• TEXT EXCERPT:
begin

7. You shall not commit adultery. Ahh, the first of the many biblical reprimands on sex. The moral issue at hand here is not lying to the one you promised your life to. It has nothing to do with sticking a penis in a vagina, whether or not those two reproductive organs have bodies attached to them which possess a piece of paper stating said bodies are legally allowed to practice such enjoyable hobbies. This one could have been saved for the later one about covetousness, or atleast rolled into it, because the lie is the real immorality. The sex is just that sex, animals do it, hell most animals committ adultery as a rule. Ever heard of the alpha male? There's a reason why all the smaller lions practice fighting with each other. So they can one day fight off the head of the pride and take over all the newly available lionesses. Seems to me an omniscient being would have known that adultery is an issue of lying, not sex, just as covetousness is also an issue of lying, and such a great being would have known to roll those into one big don't lie commandment, freeing up a space for a commandment like say, don't abuse children. I can however see very clearly how a society which degraded the value of women such as we see in the bible could easily come up with that whole sex is bad, you should be punished severely for ever thinking it is more than the most sacred thing, thus including it in a set of timeless social rules. man how can anyone think the ten commandments are anything but manmade?
8. You shall not steal. Good, I agree. But as in the murder one a few back, I'm pretty sure mankind did not need to told in tablet form that stealing is bad and should be avoided. Infact, I'm equally sure that any society throughout history has had in place, non-biblical means with which todeal with thieves. Again, this seems a bit redundant, but a good rule nonetheless.
9. You shall not give false testimony against your neighbor. Again, a good rule, but lying is something which society at large is more than capable of dealing efficiently with. No need for god to write it down for us, even society back then was capable of self-regulation.
10. You shall not covet your neighbor's stuff. This one's a bit touchy. I mean what's wrong with wanting what your neighbor has? If you do something about that desire, something which would violate another of the commandments, then I can see the danger, but the simple desire itself seems a bit over-the-top. We all want our share. Consumerism is the basis of all progressive economies, including ours. Without products, people would not buy things. that in and of itself is not a bad idea. I kind of like the concept of self-suffiency. But to include it as one of the unbreakable moral codes of humanity is bit extreme. Seems, jealousy was high on the minds of the authors of the bible. I guess it's not a bad rule to have, but I for one have some reservations about it.
Now to the "other" set. the one no one ever talks about.

end

• GOAL:
Write the next part of the commentary on the Ten Commandments, picking up right after its final sentence. The data that follows is separate from the commentary on the Ten Commandments.

• INFORMATION GIVEN:

begin

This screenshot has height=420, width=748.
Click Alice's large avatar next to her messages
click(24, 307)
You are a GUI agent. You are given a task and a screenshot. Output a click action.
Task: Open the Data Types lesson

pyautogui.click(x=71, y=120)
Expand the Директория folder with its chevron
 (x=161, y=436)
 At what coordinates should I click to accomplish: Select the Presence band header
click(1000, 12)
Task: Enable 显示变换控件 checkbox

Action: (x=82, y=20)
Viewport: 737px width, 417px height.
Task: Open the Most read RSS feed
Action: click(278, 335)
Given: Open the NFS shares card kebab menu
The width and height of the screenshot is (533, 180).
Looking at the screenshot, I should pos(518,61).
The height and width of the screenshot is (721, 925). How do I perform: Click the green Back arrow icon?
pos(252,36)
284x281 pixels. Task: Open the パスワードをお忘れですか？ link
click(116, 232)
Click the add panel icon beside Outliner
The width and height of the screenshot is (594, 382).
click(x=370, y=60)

end
begin

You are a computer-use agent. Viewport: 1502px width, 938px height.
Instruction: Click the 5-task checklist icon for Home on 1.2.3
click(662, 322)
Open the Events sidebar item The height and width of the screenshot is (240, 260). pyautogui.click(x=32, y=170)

end

• ANSWER TO THE TASK:
In exodus chapter 34, moses has to chisel two new stone tablets to replace the first set which were broken. On these tablets were written, by god (supposedly) the ten commandments:
Chapter 34:27 -28 "Then the lord said to moses " Write down these words, for in accordance with these words I have made a covenant with you and israel." Moses was there with the lord forty days and forty nights without eating bread or drinking water. And he wrote on the tablets the the words of the covenant --- the ten commandments."
1. Do not make cast Idols (34:17)
2. Celebrate the feast of unleavened bread (34:18)
3. The first offspring of every womb belongs to me, including all the firstborn males of your livestock, whether from herd or flock. redeem the firstborn donkey with a lamb, but if you do not redeem it, break it;s neck. redeem all your firstborn sons. (34:19)
4. No one is to appear before me empty-handed. (34:20)
5. Six days shall you labor, but on the seventh day you shall rest (34:21)
6. Celebrate the feast of weeks with the firstfruits of the wheat harvest, and the feast of ingathering at the turn of the year (34:22)
7. Three times a year all your men are to appear before the sovereign lord, the god of israel. I will drive out nations and enlarge your territory,and noone will covet your land when you go up three times each year to appear before the lord your god (34:23).
8. Do not offer the blood of a sacrifice with anything containing yeast (34:25)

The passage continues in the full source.